**The problem**: The lines needed are those below that contain the word "table"; copy each one.

##### Dataset records #####

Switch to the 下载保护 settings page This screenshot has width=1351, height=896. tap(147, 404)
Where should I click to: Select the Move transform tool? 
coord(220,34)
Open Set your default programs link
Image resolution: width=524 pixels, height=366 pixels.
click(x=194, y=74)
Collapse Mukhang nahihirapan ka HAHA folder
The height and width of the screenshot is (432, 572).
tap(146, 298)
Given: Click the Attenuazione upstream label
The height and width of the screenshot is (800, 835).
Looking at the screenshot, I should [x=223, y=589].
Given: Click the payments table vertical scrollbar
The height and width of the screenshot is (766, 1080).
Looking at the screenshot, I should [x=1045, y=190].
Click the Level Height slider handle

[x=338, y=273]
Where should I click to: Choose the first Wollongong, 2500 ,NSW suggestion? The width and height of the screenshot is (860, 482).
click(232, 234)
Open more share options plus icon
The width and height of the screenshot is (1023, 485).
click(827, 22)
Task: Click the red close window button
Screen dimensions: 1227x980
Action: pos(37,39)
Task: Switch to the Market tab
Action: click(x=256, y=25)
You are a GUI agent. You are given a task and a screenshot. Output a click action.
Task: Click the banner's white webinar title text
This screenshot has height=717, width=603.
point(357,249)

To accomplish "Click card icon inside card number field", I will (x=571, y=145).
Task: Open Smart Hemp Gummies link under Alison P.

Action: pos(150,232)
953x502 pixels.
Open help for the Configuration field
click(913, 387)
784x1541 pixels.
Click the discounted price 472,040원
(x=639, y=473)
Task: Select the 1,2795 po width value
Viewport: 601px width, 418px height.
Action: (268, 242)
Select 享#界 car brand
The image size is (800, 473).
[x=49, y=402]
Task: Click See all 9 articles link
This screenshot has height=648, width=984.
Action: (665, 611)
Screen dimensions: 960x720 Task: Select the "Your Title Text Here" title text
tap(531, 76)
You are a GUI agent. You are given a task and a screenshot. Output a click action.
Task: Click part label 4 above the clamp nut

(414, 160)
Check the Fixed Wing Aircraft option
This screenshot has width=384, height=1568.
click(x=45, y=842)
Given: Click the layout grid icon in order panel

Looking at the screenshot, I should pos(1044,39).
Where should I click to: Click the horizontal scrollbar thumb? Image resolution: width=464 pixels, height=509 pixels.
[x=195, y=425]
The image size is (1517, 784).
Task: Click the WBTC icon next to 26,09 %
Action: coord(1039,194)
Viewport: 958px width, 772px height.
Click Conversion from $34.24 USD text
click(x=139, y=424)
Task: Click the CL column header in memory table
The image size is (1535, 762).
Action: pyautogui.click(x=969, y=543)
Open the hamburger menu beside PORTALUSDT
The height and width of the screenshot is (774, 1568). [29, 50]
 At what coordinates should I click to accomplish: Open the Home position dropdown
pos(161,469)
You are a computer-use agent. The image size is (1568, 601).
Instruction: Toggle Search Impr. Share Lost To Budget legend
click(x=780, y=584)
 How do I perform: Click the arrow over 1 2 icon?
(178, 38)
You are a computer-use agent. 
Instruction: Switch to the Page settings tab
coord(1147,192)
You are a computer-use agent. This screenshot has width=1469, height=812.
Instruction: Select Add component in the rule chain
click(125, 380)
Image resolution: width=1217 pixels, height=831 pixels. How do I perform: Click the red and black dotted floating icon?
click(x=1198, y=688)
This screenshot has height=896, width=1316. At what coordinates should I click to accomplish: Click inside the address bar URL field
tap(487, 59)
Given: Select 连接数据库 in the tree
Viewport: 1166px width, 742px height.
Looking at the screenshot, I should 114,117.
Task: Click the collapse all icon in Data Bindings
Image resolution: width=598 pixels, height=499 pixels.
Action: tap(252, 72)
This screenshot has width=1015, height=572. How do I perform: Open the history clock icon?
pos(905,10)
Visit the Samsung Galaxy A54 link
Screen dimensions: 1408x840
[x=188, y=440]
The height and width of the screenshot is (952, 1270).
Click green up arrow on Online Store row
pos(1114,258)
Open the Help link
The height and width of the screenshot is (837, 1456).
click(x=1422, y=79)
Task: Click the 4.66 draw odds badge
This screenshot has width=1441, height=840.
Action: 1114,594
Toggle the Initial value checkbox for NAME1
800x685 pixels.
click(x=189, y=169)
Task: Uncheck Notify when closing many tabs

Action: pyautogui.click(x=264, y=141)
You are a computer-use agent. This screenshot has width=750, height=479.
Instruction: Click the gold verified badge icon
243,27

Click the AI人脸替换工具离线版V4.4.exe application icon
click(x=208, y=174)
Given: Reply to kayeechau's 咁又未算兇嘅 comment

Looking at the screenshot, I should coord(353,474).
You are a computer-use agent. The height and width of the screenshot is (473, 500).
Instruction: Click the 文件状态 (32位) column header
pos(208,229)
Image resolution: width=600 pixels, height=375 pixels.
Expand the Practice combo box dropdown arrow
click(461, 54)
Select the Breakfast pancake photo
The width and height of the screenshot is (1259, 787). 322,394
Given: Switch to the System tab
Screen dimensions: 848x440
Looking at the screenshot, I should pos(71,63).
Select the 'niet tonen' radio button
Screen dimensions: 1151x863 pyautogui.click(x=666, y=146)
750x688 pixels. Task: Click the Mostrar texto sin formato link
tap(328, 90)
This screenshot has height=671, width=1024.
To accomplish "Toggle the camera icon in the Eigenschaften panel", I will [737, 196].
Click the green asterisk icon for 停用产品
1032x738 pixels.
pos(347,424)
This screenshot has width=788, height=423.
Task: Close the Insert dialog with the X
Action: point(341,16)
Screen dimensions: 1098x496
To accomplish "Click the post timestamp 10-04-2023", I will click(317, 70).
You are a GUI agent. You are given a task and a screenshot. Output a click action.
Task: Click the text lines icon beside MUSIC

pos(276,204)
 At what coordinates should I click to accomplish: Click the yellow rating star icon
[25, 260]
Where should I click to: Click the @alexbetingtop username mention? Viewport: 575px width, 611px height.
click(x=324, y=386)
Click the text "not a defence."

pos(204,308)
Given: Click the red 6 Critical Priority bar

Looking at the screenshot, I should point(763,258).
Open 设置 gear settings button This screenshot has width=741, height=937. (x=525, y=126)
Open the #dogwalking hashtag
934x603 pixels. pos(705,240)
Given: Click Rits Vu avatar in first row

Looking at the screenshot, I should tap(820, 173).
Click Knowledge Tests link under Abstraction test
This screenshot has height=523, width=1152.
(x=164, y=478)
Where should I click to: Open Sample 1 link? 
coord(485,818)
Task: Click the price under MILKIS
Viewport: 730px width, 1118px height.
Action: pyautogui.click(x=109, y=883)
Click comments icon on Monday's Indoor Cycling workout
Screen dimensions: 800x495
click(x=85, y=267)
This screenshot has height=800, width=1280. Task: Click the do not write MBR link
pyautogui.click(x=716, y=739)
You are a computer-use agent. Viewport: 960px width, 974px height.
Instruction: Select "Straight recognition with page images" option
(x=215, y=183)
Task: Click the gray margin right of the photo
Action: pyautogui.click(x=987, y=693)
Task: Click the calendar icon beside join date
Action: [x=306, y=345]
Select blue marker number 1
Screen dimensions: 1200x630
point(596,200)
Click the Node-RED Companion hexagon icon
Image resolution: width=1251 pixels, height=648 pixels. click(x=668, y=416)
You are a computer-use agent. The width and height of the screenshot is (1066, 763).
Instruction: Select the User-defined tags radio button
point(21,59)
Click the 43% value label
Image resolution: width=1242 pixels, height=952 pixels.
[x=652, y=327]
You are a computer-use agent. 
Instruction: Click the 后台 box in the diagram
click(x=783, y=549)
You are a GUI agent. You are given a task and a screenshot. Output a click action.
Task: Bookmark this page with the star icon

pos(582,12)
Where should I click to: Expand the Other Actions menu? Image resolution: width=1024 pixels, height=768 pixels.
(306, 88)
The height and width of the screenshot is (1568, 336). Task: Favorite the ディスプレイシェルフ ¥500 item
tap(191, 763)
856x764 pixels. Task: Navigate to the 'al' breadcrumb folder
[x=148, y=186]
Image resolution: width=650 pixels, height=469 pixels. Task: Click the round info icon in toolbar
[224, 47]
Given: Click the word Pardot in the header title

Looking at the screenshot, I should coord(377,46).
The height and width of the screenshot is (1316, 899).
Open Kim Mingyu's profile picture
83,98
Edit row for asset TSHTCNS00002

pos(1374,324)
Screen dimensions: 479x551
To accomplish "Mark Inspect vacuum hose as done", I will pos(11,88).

#####

**Exercise solution**:
Given: Click the payments table vertical scrollbar
Task: Click the CL column header in memory table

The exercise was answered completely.